A Mini-blog-filled Blog for the Holiday Weekend
by Bill Ivory Larson on Sep.02, 2010, under My Daily Weight Loss Blog
Day twenty-five.
I am sitting here honestly not knowing what to write today. The past few days have been such a roller-coaster of emotions, feelings, thoughts and events that I just don’t have the quiet necessary to write something cohesive. Please forgive me for that. I know there are people out there who read me everyday (and thank you so much for that), but sometimes it’s hard to get the brain firing on all cylinders. I will do my best, though, and write several mini blog posts in this bigger blog post.
A mini-blog about weight:
I am down to 234.4 today, so down another half-pound or so and back into the battle of the final ten. This is after a period where I binged a bit too much and gained back about eight pounds or so. Addictions do that to you, ya know. They take your strength, time, money, sanity and even your soul. And for what? Distractions that are fleeting at best? Then you literally feed them with comfort foods that leave you with nothing but pounds. Well, thanks to amazing support and some good therapy I am getting a handle on both and am controlling my eating again. Woo-fucking-hoo!!! By year’s end, maybe sooner, I will see that 225 on my scale again. You’ll see. I will get there.
A mini-blog about time:
Labor Day Weekend is upon us and I’m sitting here lamenting how much time I’ve pissed away in my life. We always say things like “I can’t believe it’s already ________,” and insert your choice of holiday, day or date here, but this time I cannot blame work or a hectic life on my loss of time. I am the only one responsible for wasting so much time in my life to my addictions, and now the year is three-quarters over and I have little to show for it. I wanted to be rich and well-into writing a book by now. Yeah, that didn’t happen. I wanted to be planning weight loss speaking engagements. Strike two. I should have been doing so much more than I have actually done but gave in to the addict in me. Sigh. Well, I am going to be making the utmost of the remaining three months of this year. I have a lot of time to make up for and I will be. You’ll see. I will get there.
A mini-blog about food:
This morning was a true test of my Bill Power. I had such a taste for a breakfast burrito from McDonald’s. I don’t know why that is but I did. Maybe I just needed protein to replenish myself, or maybe the thought of something hot and eggy/cheesy sounded good. But I held back and decided instead to just get my reduced-fat blueberry muffin and coffee from Dunkin’ Donuts. Man, since that binge of not-so-long ago I have really tried to ask myself “do I really need/want ______,” and fill in the blank with your comfort food of choice, with the answer almost always being “no, I don’t.” So I’ve passed up cravings for strawberry ice-cream, McDonald’s and even that delicious peach shake from Chick-Fil-A in favor of healthier drinks and meals. And lo and behold it’s working again. Gee, go figure…
A final mini-blog about the Labor Day holiday weekend:
Usually I take Saturdays and Sundays off to give my wee brain a rest from writing (and to give you a rest from my rantings about, well, stuff). But this weekend I am going to be taking advantage of the holiday and taking tomorrow, Saturday and Sunday off. It will be good to get out and take in some of the summer air (even though a hurricane is supposed to be hitting the Jersey coast sometime tomorrow), and things I have all but ignored over the summer so far. What will I do? I have no idea but that is a beautiful thing. All I know is I will be appreciating life, communing with my mom’s spirit a bit and being present. These days that’s all that matters.

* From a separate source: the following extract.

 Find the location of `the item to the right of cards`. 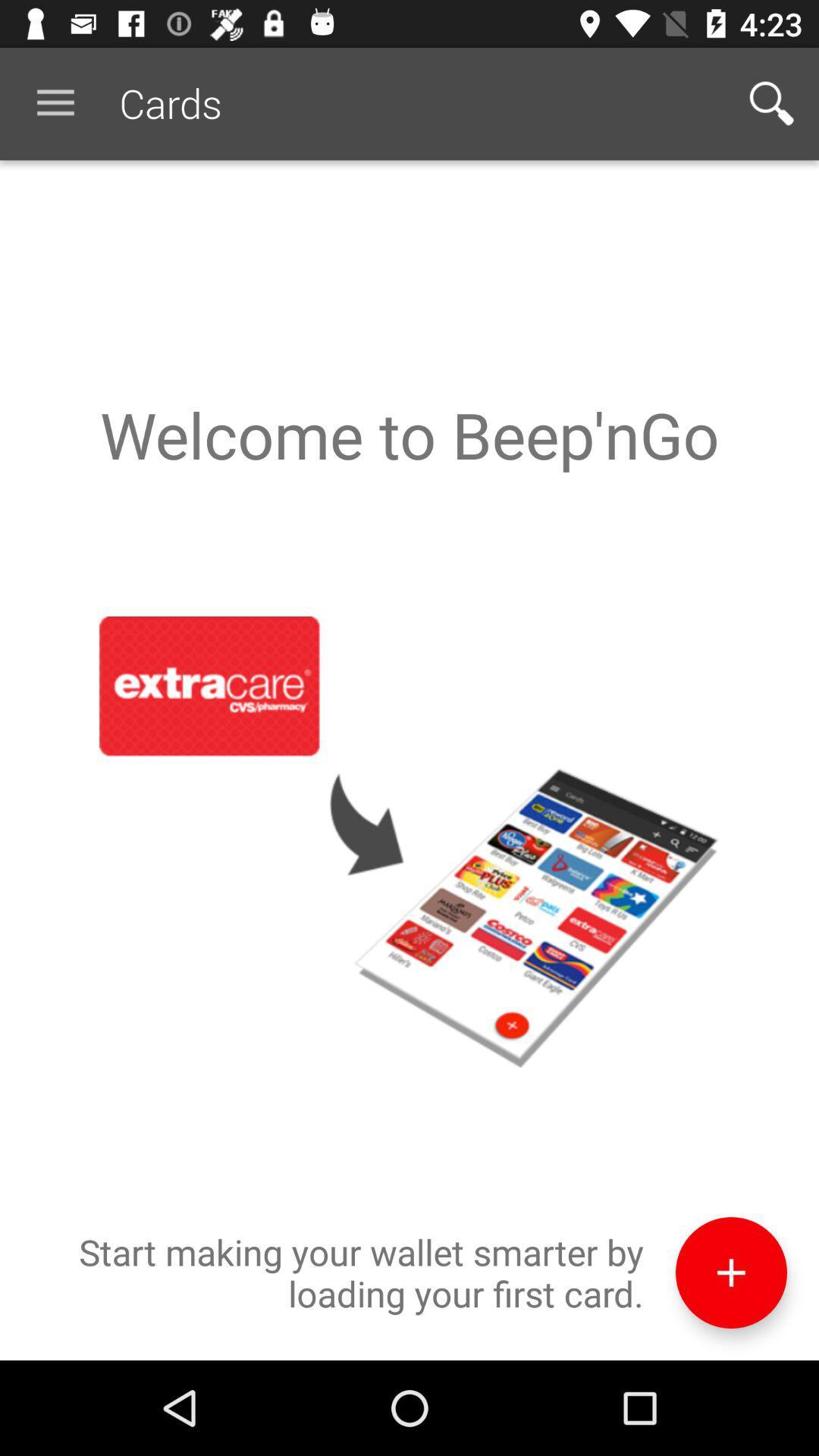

And there you have it, a scatter-brained, roller coaster blog to start the holiday weekend off right (I guess). In going to therapy and going to twelve-step meetings I have done my absolute best to adhere to the steps themselves. They say in meetings to work the steps because they work if you work them, and I am doing that. I am trying so that a healing time can happen. I know I have done wrong in my life but it is time to heal and continue making myself a better man. That means taking care of myself, setting boundaries, keeping tabs on my weight, not wasting anymore time, thinking about comfort foods and being present to enjoy long, lazy weekends. I hope you guys can all do the same. Life is truly a precious gift and is way too short to waste it on the negative. Be well, my friends, and avoid eating too much comfort food like hot dogs and burgers (especially if you do get down). You’ll feel better soon. You’ll see. We will all get there soon.